Monday, March 22, 2010

Our Sanest Hours


We wake up one morning in March to a soft rain and birdsong and the greener grass, and we don't need CNN to tell us a new era has come.

There is life in the withered field and the bare twigs, and the days shall not be as they have been.

It's been happening by degrees, of course -- the florets of goldenrod and asters alive under the snow, the fiddleheads of ferns rolled tight in their sheaths under a mache of last year's leaves ready to rise (shown in May), buds on the trees waiting to swell -- yet it seems sudden, and we realize that is because we haven't been paying attention: change never stops.

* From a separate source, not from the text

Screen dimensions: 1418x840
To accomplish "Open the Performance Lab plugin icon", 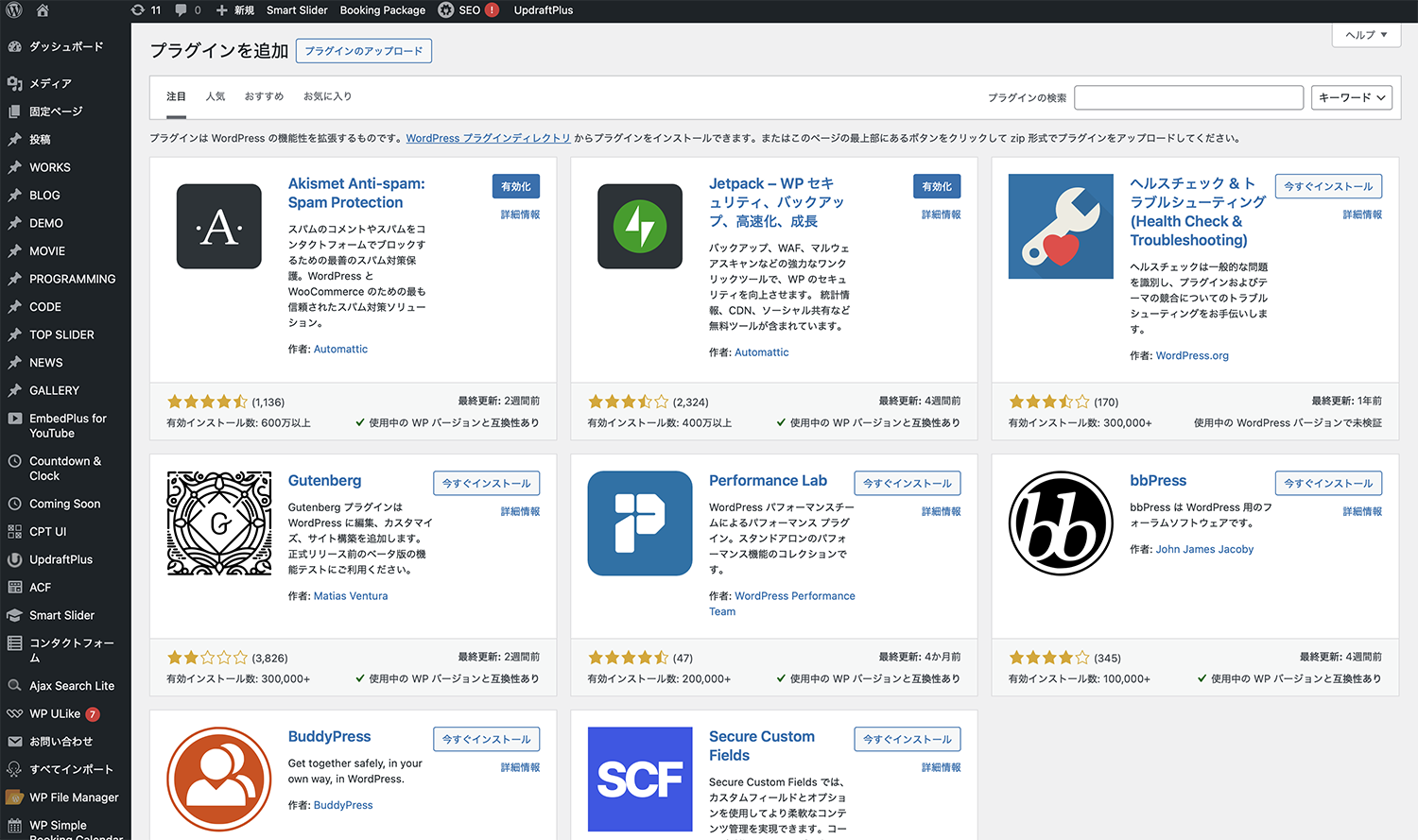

Scattered islands of snow remain in these mountains, especially on the north-facing slopes of woods, and against them where the drifts were deepest. Steam rises there, seen against the wet black trunks. We hear the robins peep (they do not arrive with song) and the blackbirds gurglee, and most thrilling of all, the bluebirds trill, and it makes the world more habitable.

Music encourages life. Thoreau imagined birdsong awakens the green world.

"These notes of the earliest birds seem to invite forth vegetation," he wrote in his journal in 1858. "No doubt the plants concealed in the earth hear them and rejoice. They wait for this assurance."

It is as if we never heard them before.

"Each new year is a surprise to us. We find that we had virtually forgotten the note of each bird, and when we hear it again it is remembered like a dream, reminding us of a previous state of existence... reminiscences of our sanest hours.

"The voice of nature is always encouraging."